Policy-makers, who will issue a statement around 1915 GMT, are expected to focus on credit-easing measures that have already doubled the size of the Fed's balance sheet to over $2 trillion, while assuring investors they can keep Fed borrowing costs very low for a long time.

The United Nations agency, the International Labour Organisation, said that if the global recession deepened in 2009 another 51 million jobs worldwide could be lost this year in a worst-case scenario.

WEAKER INFLATION HELPS

The struggle to raise business funding has helped drive confidence among leaders of the world's top companies to a new low, according to a poll of more than 1,100 CEOs that set a grim backdrop for the annual meeting of the world's business and political elite in the Swiss ski resort of Davos.

Yet in France, a survey showed consumer confidence rose in January to its strongest since April last year, although it remained heavily negative and a separate report showed industrial companies expected demand for goods to continue to fall in the first quarter.

In Germany, market research group GfK's forward-looking sentiment gauge, based on a survey of 2,000 Germans, showed morale should hold steady in February. That beat expectations and suggested that a collapse in global commodity prices since the world economy tipped into a steep downturn may be easing at least one of the pressures on consumers.
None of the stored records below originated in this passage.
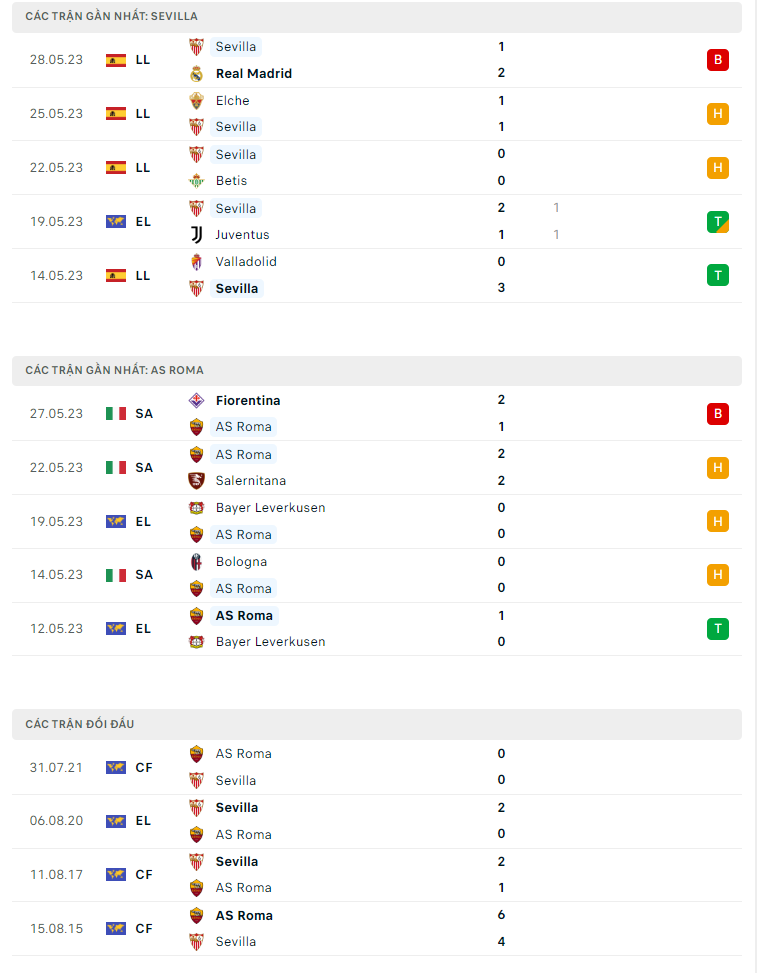
Task: Click the Valladolid team crest
Action: (196, 262)
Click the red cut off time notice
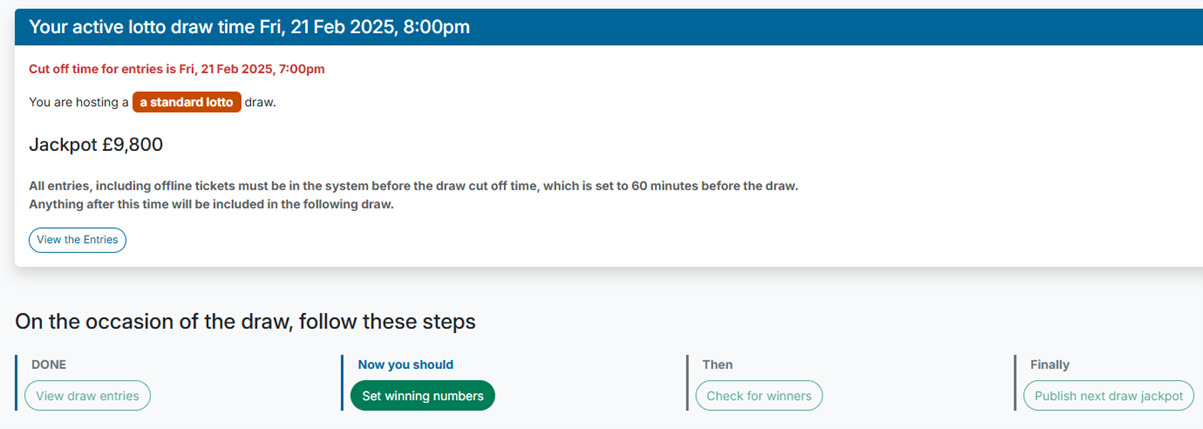Viewport: 1203px width, 429px height. click(177, 69)
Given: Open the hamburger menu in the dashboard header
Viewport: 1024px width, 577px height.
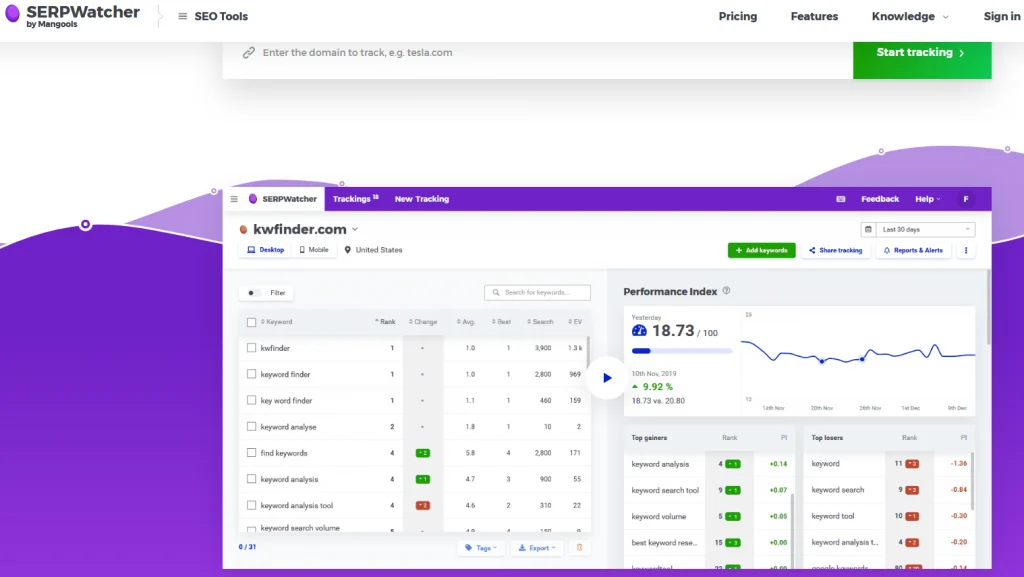Looking at the screenshot, I should click(x=234, y=199).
"The strong rise in consumers' readiness to buy is mainly due to us having a very low inflation rate at the moment," said Rolf Buerkl, senior research consultant at GfK.

Other data indicated a deepening recession in Europe.

The Conference Board's Leading Economic Index for the euro zone fell 0.9 percent in December to 93.3 points after declines in November and October, the research group said.

The index "indicates that there is no improvement in sight", said Jean-Claude Manini, the Conference Board's senior economist for Europe after the index's first release for the euro zone.

And in Italy, business sentiment fell in January for the eighth month running to its lowest on record..

Economists say the U.S. central bank will hold the official borrowing costs target in a range of zero to 0.25 percent and repeat a commitment made last month to maintain "exceptionally low levels of the federal funds rate for some time."

The Fed is expected to discuss unconventional measures to improve financial market operations, having already said it is weighing the benefits of major purchases of long-dated U.S. government securities.

In the world's second largest economy, Japan, Prime Minister Taro Aso vowed earlier on Wednesday to create 1.6 million new jobs, reiterating that Japan would try to be the first country in the world to pull out of recession.